3.3 Ook dit klachtonderdeel wijst verweerder van de hand. Hij heeft volgens schriftelijke instructie van klager 3 gehandeld. Op zijn herhaalde verzoeken van 6 november 2015 en 11 november 2015 om nadere en duidelijke instructie, heeft klager 3 niet gereageerd. Daarom heeft verweerder de gespecificeerde (slot)declaratie tenaamgesteld zoals aanvankelijk door klager 3 aangegeven. De declaratie en begroting van de zaak kunnen voorts onmogelijk als onredelijk worden bestempeld.

3.4 Voor het overige zal op het verweer hierna waar nodig worden ingaan.

4 BEOORDELING

Ad klachtonderdeel a)

4.1 Uit de overgelegde stukken volgt dat verweerder via een e-mail contact heeft opgenomen met de vorige advocaat van klager 3.

4.2 Uit de stukken blijkt echter niet dat klager 3 verweerder op enigerlei wijze te kennen heeft gegeven het niet op prijs te stellen indien verweerder met deze advocaat contact zou opnemen. Derhalve valt niet in te zien op welke wijze het onder dit klachtonderdeel bedoelde handelen van verweerder klachtwaardig zou zijn. Dit klachtonderdeel is dan ook kennelijk ongegrond.

Ad klachtonderdeel b)

4.3 In het algemeen behoren declaratiegeschillen niet tot de bevoegdheid van de tuchtrechter. Dit is slechts anders indien blijkt van excessief declareren. Klagers hebben niet, althans onvoldoende onderbouwd dat er sprake was van excessief declareren. De voorzitter heeft ook overigens niet kunnen vaststellen dat sprake is geweest van excessief declareren.
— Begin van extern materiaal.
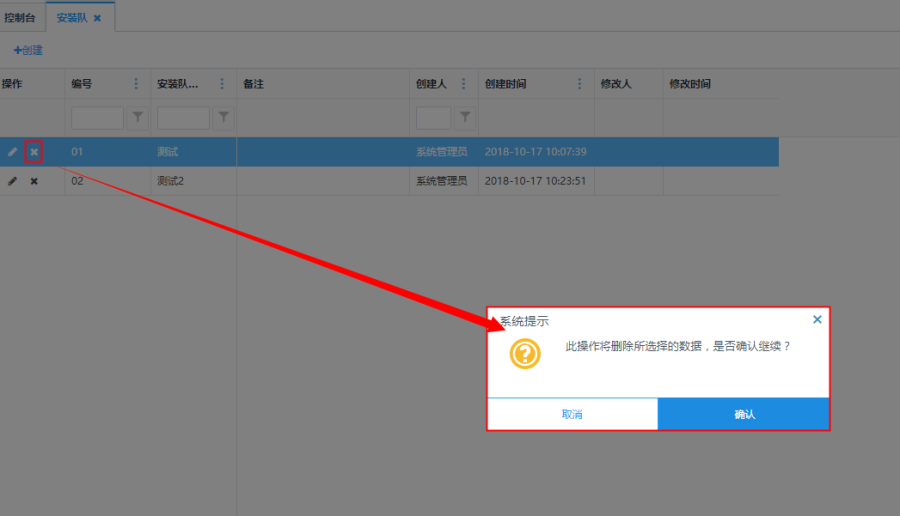Click the filter funnel under 安装队 column
This screenshot has width=900, height=516.
[223, 118]
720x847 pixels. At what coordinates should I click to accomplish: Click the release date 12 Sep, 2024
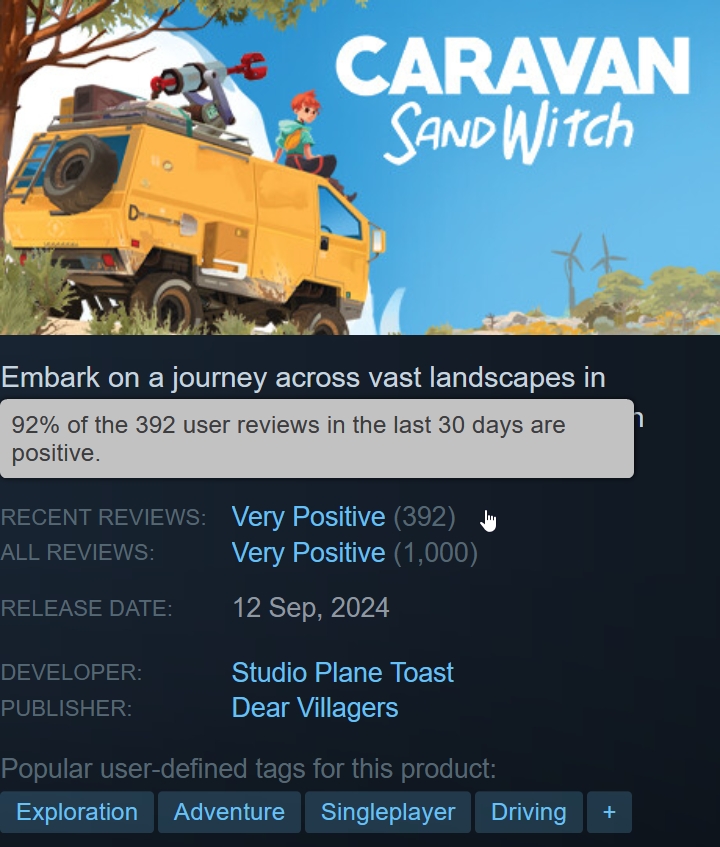tap(311, 608)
4.4 Nu van excessief declareren niet gebleken is, is ook dit klachtonderdeel kennelijk ongegrond.

Ad klachtonderdeel c)

4.5 Anders dan klagers stellen, blijkt uit de stukken in het dossier niet dat verweerder heeft geweigerd de factuur op naam van B.V. X te stellen. Uit de

e-mailberichten van 6 en 11 november 2015, zoals weergegeven onder 1.11 en 1.15, volgt dat verweerder klager 3 ten aanzien van de tenaamstelling van de factuur om nadere instructies heeft gevraagd. Klager 3 heeft echter niet op deze verzoeken gereageerd. Derhalve valt niet in te zien welk verwijt verweerder in dit kader kan worden gemaakt.
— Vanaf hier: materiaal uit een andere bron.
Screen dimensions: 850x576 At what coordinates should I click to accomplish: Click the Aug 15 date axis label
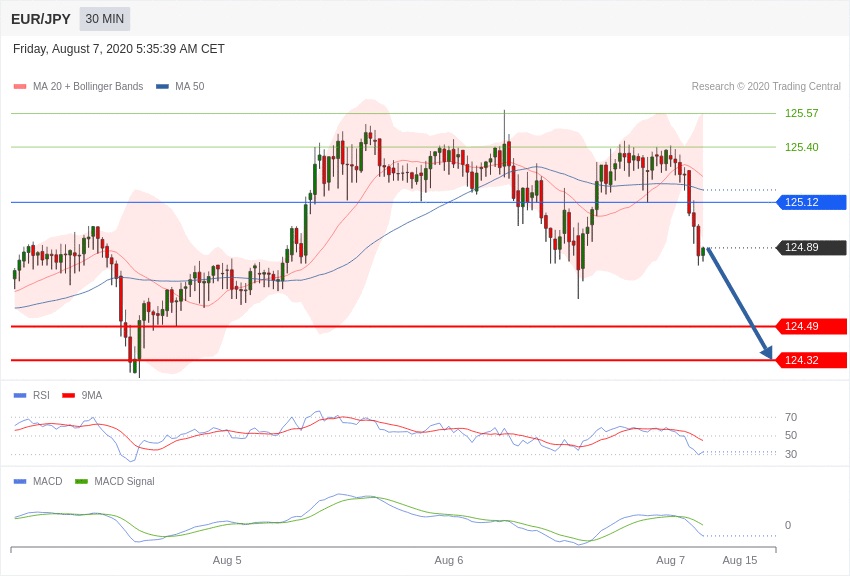[x=739, y=560]
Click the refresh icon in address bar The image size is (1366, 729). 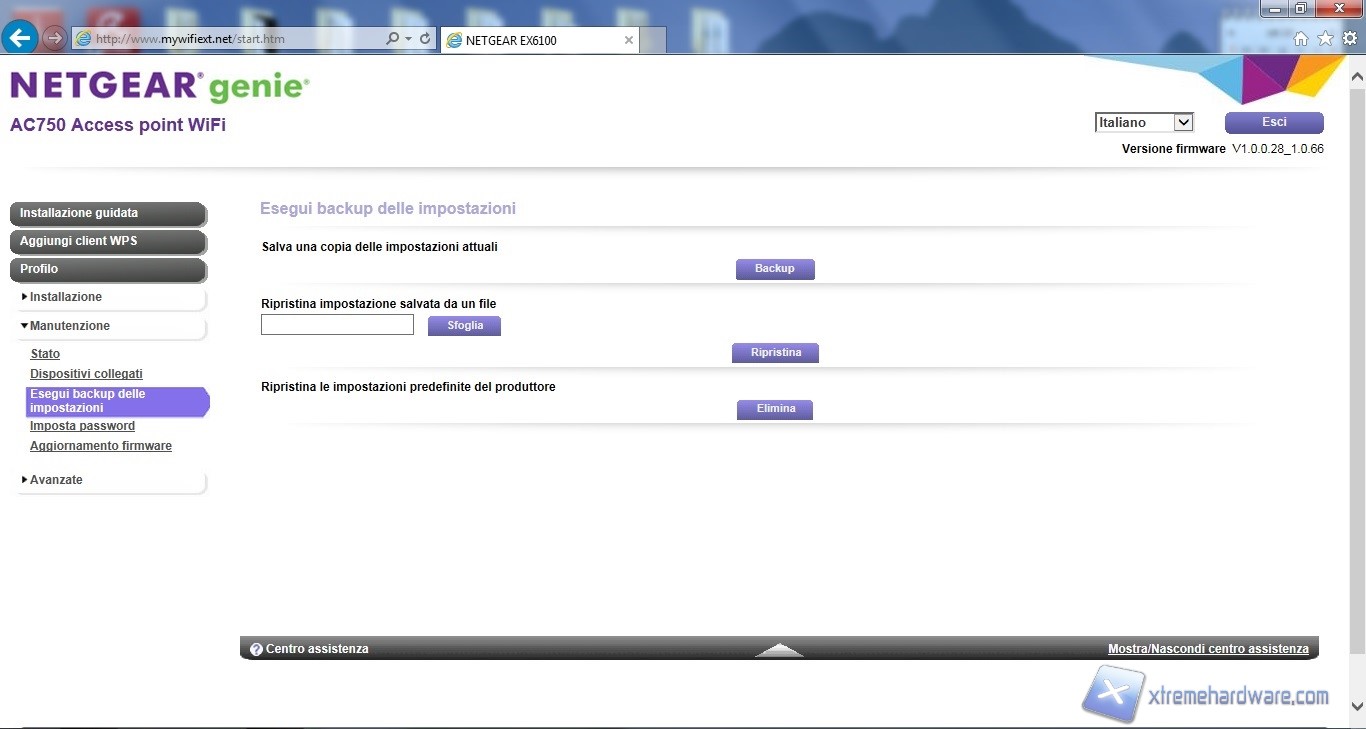425,39
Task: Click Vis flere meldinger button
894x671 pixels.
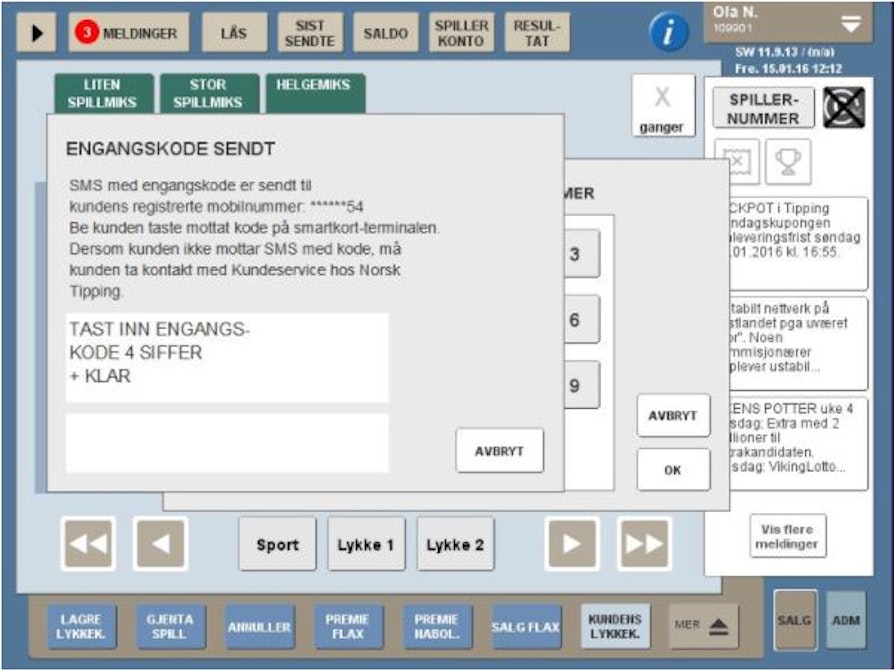Action: 787,537
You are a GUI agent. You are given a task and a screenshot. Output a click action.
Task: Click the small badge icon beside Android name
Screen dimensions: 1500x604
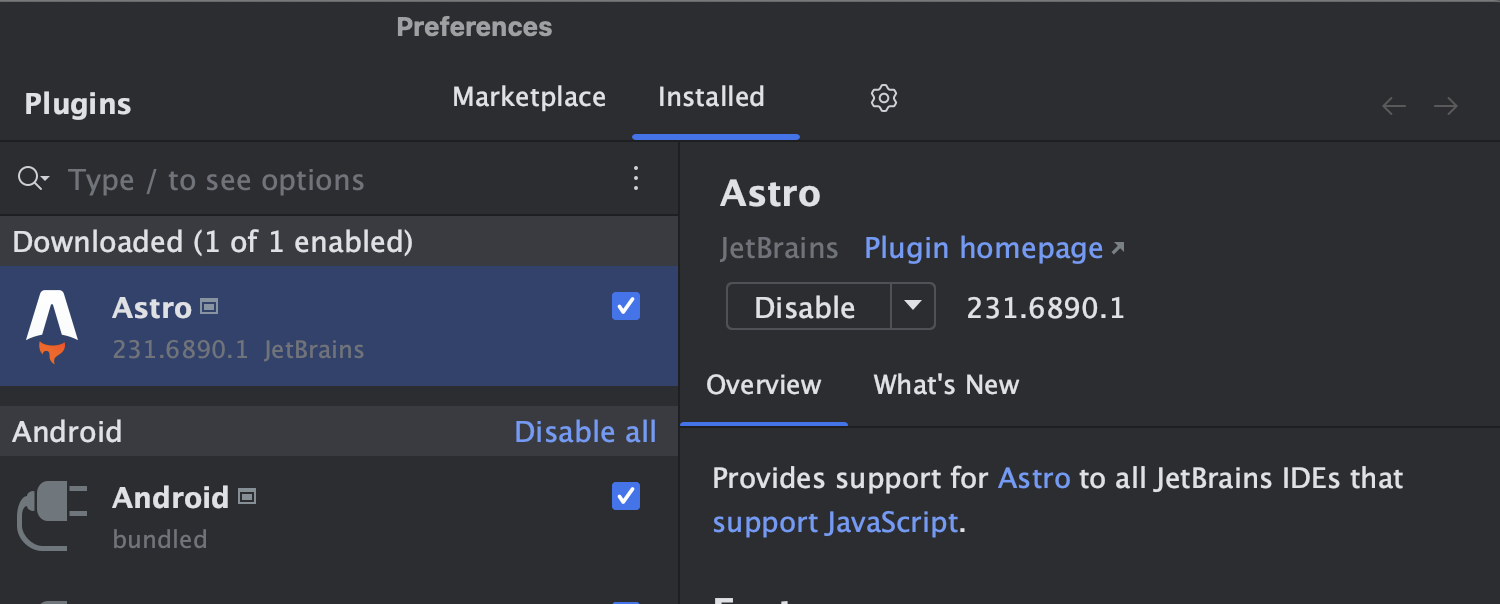click(x=247, y=496)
4.6 Op grond van het voorgaande zal de voorzitter de klacht, met toepassing van artikel 46j lid 1 onder c Advocatenwet, in haar geheel kennelijk ongegrond verklaren.

BESLISSING

De voorzitter verklaart de klacht, met toepassing van artikel 46j lid 1 onder c Advocatenwet, kennelijk ongegrond.

Aldus beslist door mr. G.A.F.M. Wouters, plaatsvervangend voorzitter, bijgestaan door mr. N.M. van Trijp als griffier op 3 juni 2016.